NEW YORK, Feb 15 – Incyte said Thursday it has signed a collaboration with Genicon Sciences, a privately-held San Diego company, to use Genicon’s protein detection methods to expand their diverse product line to include antibody arrays.
In the collaboration, Incyte will acquire rights to develop and commercialize Genicon’s Resonance Light Scattering technology, which can detect minute amounts of protein using light methods, in its antibody arrays. Incyte plans to introduce these antibody arrays later this year.
“We expect that Incyte's antibody arrays, treated with the RLS detection system, will provide faster and more cost-effective tools for measuring hundreds of proteins from thousands of biological samples,” said Incyte CEO Roy Whitfield in a statement. "These new products should reduce the time scientists will need to identify a gene that might be implicated in a disease or a gene that might affect the efficacy or safety of a drug.”
The RLS technology involves tiny light scattering particles that preferentially refract certain wavelengths of light.

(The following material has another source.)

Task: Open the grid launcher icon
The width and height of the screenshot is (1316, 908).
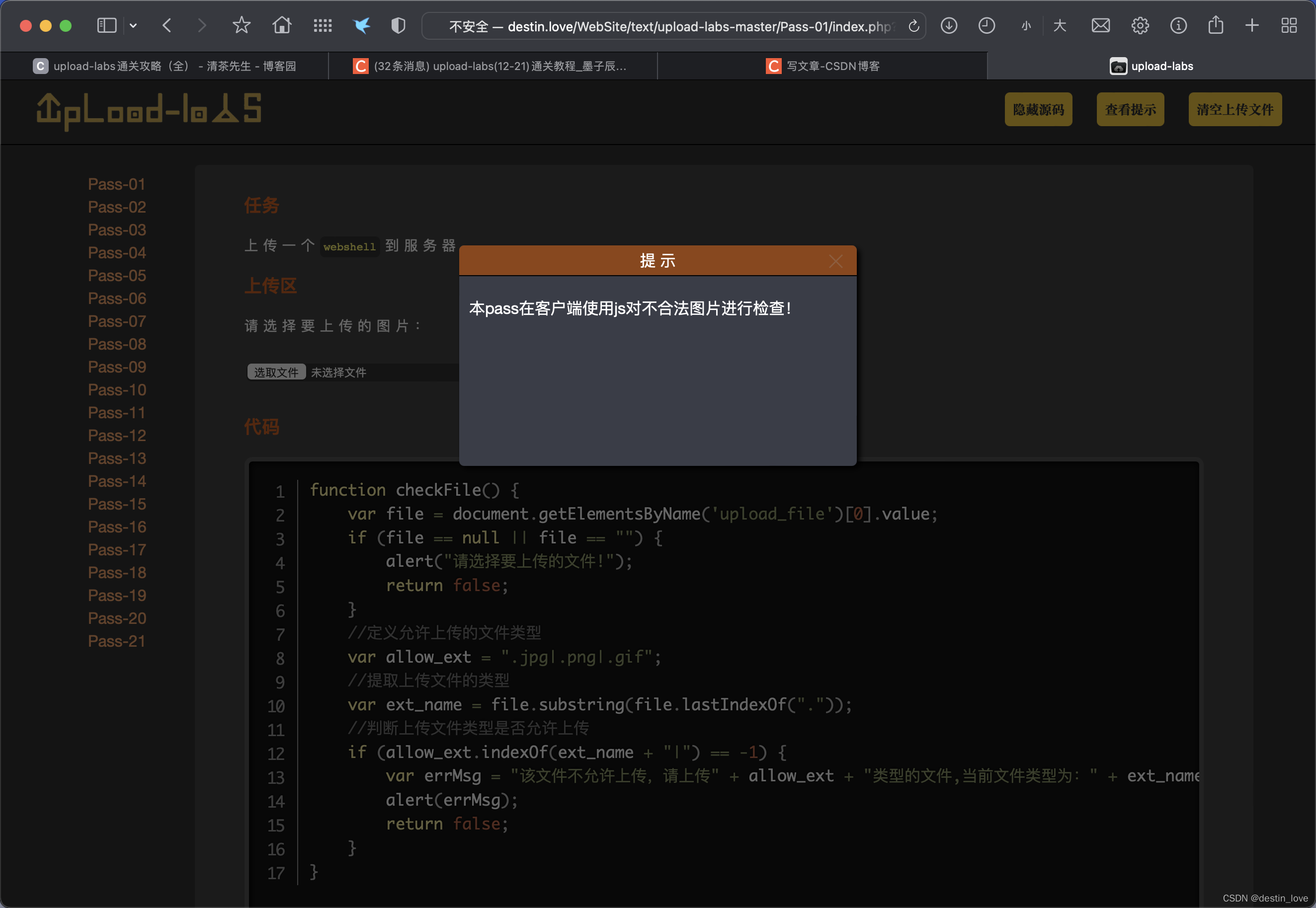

These particles work like chemiluminescent or fluorescent proteins used in chemical labels, but emit a signal that is up to a million times stronger than a fluorescent particle, Genicon said. Different light scattering particles can be designed to emit specific colors of light.
Incyte and Genicon said they believe this detection system, when incorporated in an array, could improve upon current radioactive, chemiluminescent, fluoresce, and other labeling systems and grab a large piece of the $600 labeling market for genomics and proteomics.
The companies did not disclose the financial terms of the agreement.